++++ Data extract

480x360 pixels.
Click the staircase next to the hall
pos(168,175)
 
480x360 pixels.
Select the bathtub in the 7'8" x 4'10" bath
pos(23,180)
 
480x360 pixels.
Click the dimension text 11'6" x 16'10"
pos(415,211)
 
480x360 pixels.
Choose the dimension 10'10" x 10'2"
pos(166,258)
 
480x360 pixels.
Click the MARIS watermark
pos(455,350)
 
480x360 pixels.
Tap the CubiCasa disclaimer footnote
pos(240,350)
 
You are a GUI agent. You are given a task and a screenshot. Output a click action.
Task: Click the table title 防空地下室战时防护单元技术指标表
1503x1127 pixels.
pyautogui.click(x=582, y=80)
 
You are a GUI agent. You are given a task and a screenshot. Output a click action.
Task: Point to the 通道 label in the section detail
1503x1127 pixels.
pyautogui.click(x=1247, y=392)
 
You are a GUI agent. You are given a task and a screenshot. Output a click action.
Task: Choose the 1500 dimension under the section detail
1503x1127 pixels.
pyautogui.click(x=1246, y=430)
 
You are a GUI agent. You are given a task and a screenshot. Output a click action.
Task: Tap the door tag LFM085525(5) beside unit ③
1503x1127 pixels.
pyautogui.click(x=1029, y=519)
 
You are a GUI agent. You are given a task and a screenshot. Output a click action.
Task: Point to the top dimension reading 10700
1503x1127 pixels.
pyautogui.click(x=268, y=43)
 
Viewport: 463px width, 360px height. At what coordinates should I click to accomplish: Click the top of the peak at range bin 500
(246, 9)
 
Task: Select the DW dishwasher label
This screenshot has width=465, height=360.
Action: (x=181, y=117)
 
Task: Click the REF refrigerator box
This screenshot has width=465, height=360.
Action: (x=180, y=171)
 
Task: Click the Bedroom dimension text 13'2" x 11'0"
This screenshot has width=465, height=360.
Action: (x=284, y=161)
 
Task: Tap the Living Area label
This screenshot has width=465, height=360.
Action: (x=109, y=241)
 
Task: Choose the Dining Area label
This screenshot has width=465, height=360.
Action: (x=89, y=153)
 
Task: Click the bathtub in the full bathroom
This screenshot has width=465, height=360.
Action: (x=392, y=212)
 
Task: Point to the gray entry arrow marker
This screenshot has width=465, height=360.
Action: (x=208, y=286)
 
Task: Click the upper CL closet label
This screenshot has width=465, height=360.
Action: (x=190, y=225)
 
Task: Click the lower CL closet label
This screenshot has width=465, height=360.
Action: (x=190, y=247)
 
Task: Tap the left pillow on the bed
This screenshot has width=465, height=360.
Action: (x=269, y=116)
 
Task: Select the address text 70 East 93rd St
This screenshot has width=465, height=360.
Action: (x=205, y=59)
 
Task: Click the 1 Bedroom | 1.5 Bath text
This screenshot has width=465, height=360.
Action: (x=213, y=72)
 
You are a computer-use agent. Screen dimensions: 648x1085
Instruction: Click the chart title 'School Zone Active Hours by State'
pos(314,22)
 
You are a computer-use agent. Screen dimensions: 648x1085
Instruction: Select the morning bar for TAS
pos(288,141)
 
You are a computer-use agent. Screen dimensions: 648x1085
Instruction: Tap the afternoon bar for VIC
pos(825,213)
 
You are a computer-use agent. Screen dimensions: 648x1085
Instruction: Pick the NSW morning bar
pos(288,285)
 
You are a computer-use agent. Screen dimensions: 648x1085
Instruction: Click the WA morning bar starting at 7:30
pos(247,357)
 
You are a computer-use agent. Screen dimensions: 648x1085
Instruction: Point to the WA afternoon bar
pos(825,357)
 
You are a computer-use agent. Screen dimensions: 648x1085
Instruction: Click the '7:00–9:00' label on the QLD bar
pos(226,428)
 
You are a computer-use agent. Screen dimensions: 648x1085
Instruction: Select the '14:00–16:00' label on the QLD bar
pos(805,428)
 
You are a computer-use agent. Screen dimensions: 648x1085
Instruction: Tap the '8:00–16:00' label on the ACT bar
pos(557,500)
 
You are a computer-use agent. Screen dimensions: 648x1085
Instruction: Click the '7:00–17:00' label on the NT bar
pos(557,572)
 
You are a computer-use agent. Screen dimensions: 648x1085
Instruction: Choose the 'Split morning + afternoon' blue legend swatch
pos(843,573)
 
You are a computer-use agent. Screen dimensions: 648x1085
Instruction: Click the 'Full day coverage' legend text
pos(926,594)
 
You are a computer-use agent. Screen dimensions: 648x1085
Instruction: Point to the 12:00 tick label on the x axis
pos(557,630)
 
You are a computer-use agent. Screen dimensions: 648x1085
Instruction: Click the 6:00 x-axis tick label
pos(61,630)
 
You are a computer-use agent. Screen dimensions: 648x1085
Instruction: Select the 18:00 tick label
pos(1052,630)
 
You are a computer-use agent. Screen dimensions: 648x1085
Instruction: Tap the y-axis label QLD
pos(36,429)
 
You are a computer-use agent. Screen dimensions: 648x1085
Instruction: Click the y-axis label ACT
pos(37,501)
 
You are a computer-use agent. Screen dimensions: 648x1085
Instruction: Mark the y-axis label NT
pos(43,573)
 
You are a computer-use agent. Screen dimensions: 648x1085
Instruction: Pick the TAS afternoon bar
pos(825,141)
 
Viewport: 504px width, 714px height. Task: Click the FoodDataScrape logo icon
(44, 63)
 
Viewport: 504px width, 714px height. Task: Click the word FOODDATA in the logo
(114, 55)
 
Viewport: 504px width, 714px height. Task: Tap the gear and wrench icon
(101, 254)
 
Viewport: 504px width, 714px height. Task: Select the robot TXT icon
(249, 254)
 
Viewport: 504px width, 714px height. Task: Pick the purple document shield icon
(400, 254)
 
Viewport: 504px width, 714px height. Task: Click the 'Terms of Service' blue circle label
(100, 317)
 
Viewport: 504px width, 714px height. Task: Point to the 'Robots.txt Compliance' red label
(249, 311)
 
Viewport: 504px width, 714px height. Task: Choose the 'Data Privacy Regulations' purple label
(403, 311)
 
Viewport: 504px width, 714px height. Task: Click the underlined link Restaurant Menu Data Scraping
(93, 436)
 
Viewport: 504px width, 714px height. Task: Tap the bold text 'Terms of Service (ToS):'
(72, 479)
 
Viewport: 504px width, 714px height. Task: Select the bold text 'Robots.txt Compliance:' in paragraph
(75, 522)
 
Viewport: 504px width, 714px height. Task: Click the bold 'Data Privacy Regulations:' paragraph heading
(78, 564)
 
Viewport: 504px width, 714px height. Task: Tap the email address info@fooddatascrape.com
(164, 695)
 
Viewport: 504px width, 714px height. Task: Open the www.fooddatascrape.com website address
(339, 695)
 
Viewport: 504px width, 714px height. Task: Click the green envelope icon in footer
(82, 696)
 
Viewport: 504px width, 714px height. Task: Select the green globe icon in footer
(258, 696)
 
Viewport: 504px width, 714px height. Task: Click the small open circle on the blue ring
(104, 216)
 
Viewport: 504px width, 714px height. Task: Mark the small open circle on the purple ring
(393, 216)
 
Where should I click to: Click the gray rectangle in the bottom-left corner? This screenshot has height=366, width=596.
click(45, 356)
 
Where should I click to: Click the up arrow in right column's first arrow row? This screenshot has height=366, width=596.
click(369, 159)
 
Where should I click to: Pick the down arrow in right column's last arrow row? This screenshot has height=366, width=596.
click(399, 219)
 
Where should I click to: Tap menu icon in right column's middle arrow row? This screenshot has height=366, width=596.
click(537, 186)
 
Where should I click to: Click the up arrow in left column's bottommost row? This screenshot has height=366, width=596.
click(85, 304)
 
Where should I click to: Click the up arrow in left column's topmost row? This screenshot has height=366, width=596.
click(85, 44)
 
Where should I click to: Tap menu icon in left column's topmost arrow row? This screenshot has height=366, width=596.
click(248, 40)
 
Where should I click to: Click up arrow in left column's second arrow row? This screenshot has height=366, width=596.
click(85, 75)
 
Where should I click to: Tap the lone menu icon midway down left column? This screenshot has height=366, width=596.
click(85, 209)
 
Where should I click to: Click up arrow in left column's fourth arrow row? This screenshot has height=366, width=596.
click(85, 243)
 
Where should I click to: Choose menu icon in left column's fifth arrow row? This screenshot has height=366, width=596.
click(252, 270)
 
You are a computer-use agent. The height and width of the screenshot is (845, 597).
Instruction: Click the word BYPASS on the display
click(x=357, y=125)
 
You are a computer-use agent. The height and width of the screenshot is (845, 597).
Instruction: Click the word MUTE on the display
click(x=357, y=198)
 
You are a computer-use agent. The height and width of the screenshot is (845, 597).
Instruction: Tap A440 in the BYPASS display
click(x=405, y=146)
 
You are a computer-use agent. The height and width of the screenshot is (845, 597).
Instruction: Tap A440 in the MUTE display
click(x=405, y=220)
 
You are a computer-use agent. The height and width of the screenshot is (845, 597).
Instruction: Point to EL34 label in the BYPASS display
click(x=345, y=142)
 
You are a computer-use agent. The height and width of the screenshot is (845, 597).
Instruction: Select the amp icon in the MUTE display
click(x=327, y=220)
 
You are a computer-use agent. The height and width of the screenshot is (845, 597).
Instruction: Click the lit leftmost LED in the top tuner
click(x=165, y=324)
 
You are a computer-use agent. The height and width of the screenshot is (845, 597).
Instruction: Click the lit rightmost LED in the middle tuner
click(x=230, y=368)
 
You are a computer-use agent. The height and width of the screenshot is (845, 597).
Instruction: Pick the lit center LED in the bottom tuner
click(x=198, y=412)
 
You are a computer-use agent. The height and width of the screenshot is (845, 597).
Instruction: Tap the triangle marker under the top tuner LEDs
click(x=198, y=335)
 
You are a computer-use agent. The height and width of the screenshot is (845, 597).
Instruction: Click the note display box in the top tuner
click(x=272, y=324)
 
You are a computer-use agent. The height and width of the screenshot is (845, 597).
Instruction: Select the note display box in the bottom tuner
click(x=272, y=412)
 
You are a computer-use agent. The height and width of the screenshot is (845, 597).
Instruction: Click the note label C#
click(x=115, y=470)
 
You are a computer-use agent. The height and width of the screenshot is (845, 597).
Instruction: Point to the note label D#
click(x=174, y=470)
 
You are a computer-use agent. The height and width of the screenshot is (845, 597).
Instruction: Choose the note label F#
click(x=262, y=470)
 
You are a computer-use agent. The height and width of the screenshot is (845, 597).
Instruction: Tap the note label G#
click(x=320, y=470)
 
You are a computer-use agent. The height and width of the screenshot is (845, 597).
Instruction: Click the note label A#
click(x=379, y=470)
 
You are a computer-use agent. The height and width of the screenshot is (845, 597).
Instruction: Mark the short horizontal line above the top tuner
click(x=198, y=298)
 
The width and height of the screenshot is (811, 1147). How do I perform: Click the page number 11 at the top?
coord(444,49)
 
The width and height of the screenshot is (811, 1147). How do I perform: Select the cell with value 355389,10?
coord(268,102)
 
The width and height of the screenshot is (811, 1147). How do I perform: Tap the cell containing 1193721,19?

++++++++

## Requirement
Carry over the material starting with the line containing "Where should I click to: Click the gray" and going on through the line containing "click(248, 40)", keeping every request unchanged and adding 132 to each click coordinate in the answers.

## Task output
Where should I click to: Click the gray rectangle in the bottom-left corner? This screenshot has height=366, width=596.
click(177, 488)
 
Where should I click to: Click the up arrow in right column's first arrow row? This screenshot has height=366, width=596.
click(501, 291)
 
Where should I click to: Pick the down arrow in right column's last arrow row? This screenshot has height=366, width=596.
click(531, 351)
 
Where should I click to: Tap menu icon in right column's middle arrow row? This screenshot has height=366, width=596.
click(669, 318)
 
Where should I click to: Click the up arrow in left column's bottommost row? This screenshot has height=366, width=596.
click(217, 436)
 
Where should I click to: Click the up arrow in left column's topmost row? This screenshot has height=366, width=596.
click(217, 176)
 
Where should I click to: Tap menu icon in left column's topmost arrow row? This screenshot has height=366, width=596.
click(380, 172)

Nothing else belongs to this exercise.